On Fri, 23 Nov 2012 20:58:35 -0800 (PST)
kumar <t12...@gmail.com> wrote:

> does git smart http use gzip?

As far as I understand its inner workings, Git's smart HTTP transport
spawns `git upload-pack` on the server and `git receive-pack` on the
client, and then these programs communicate with each other in exactly
the same way they would do if they were run in an SSH session or if you
were using the git:// access protocol.

`git upload-pack` does compress of the loose objects (objects
not in "packs", which are already compressed) before transferring them.

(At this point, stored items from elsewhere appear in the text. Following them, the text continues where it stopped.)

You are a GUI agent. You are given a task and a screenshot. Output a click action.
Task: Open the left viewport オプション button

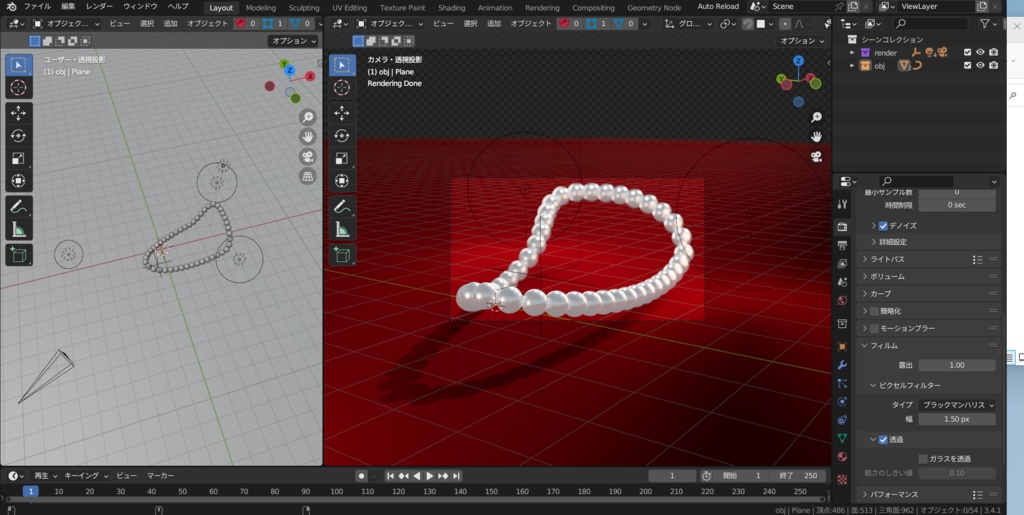pyautogui.click(x=293, y=41)
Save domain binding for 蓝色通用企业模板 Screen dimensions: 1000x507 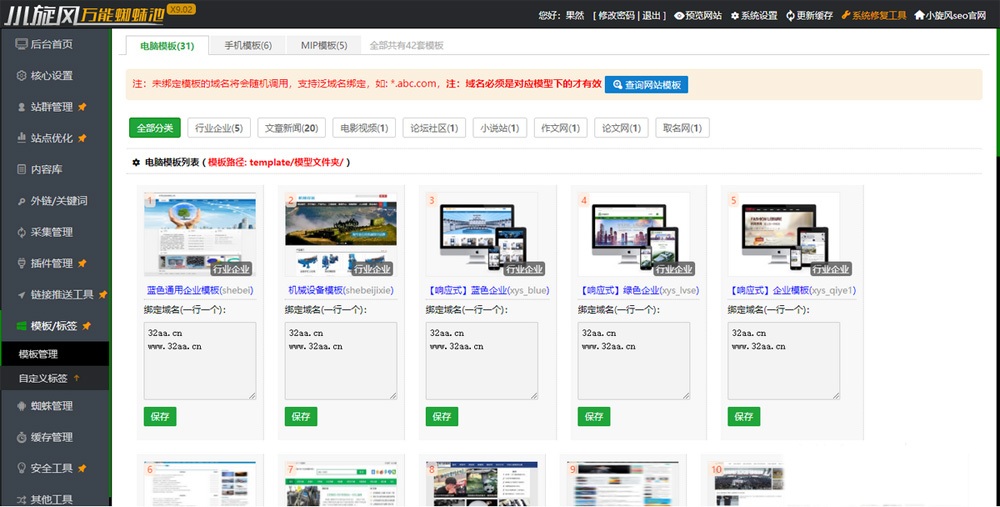160,416
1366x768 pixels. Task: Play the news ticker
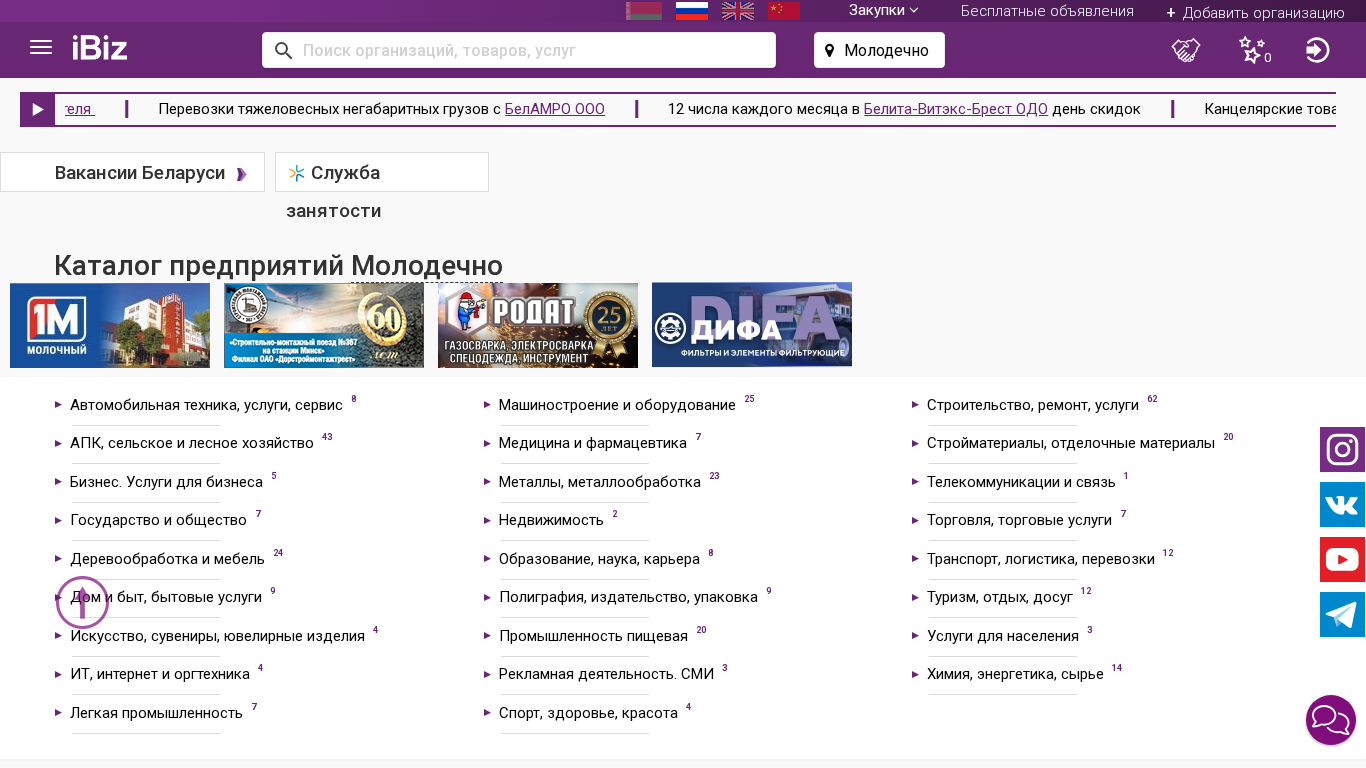click(38, 110)
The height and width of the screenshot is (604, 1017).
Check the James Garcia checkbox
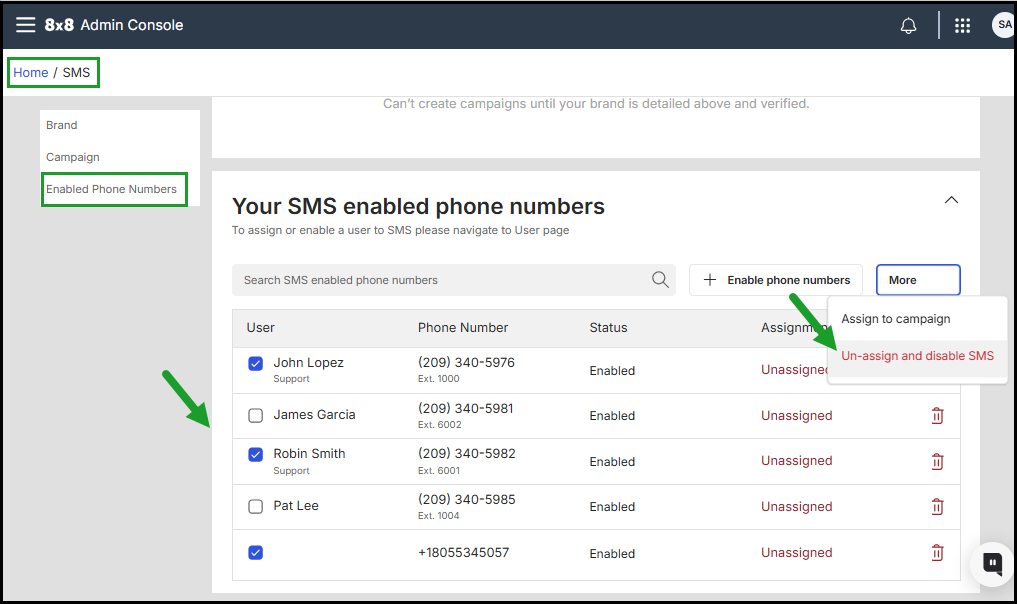click(256, 415)
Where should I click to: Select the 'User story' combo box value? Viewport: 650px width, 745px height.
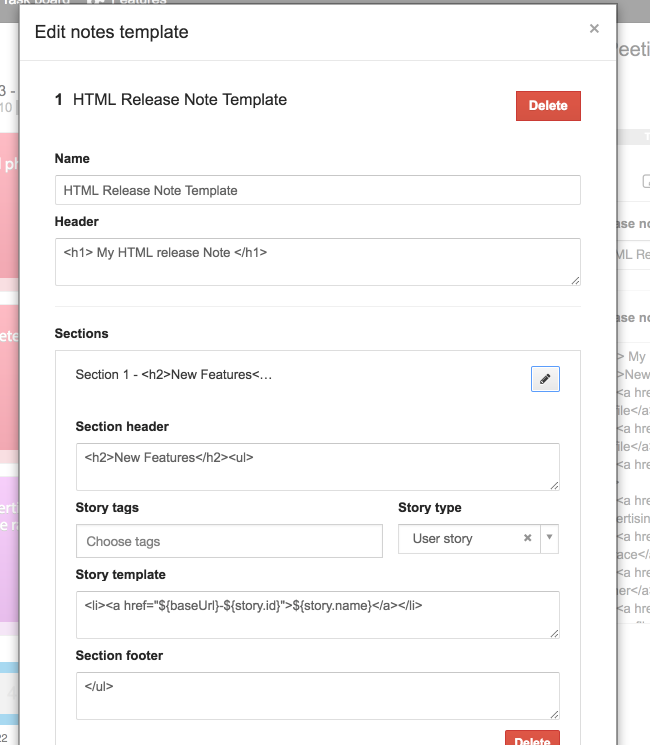point(455,538)
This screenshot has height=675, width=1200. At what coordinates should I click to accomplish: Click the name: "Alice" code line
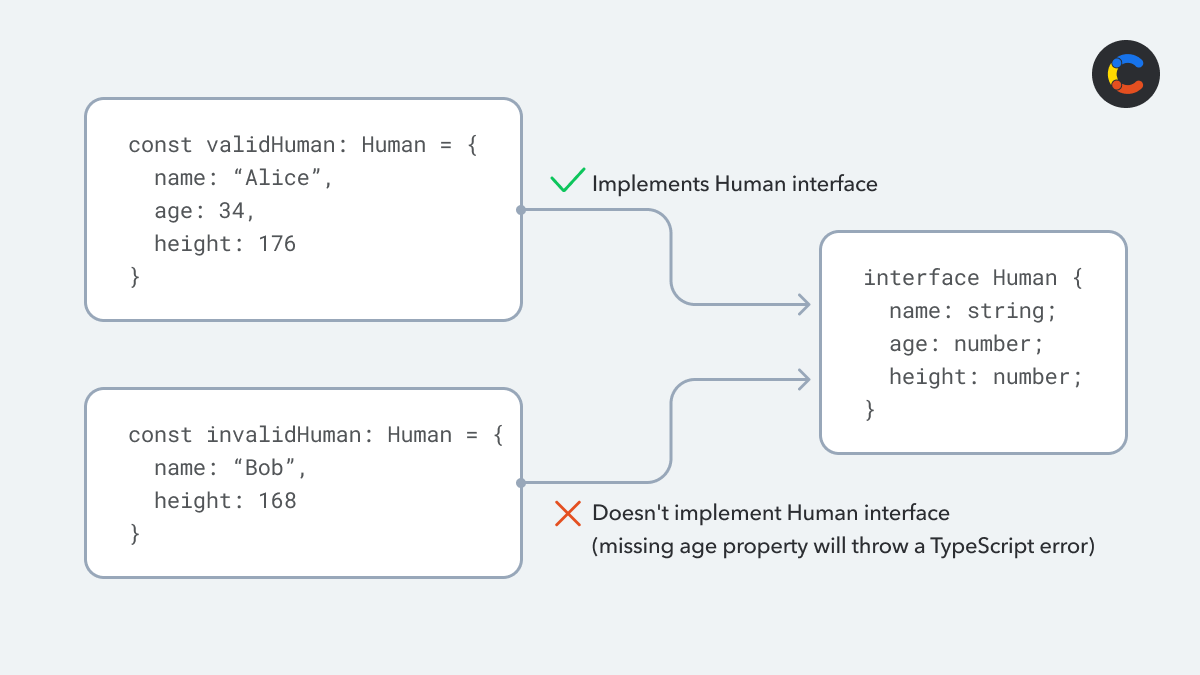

Alternatively, as explained in the manual page [1], you can make your
webserver to statically serve certain files without even spawning the
Git's HTTP backend program, if needed.  If this is configured and used,
whether gzip compression is used depends on the server's *and* client's
configuration (the client tells the server whether it accepts
compressed encodings using a special field in its HTTP request, and
the server is free to consider it or to ignore it).  The client's
configuration belongs in the libcURL library Git uses for HTTP[S]
access, and I don't know whether it accepts gzip encoding or not.
You could easily see this yourself by sniffing the HTTP traffic when
doing `git fetch` using a tool like Wireshark or Microsoft Network
Monitor.

TL;DR.
Supposedly smart HTTP protocol offers the same fetch performance as
plain git:// protocol, it just has a little overhead of HTTP
negotiation (and authentication, if applies); even on a moderately-sized
repositories this overhead should be negligible.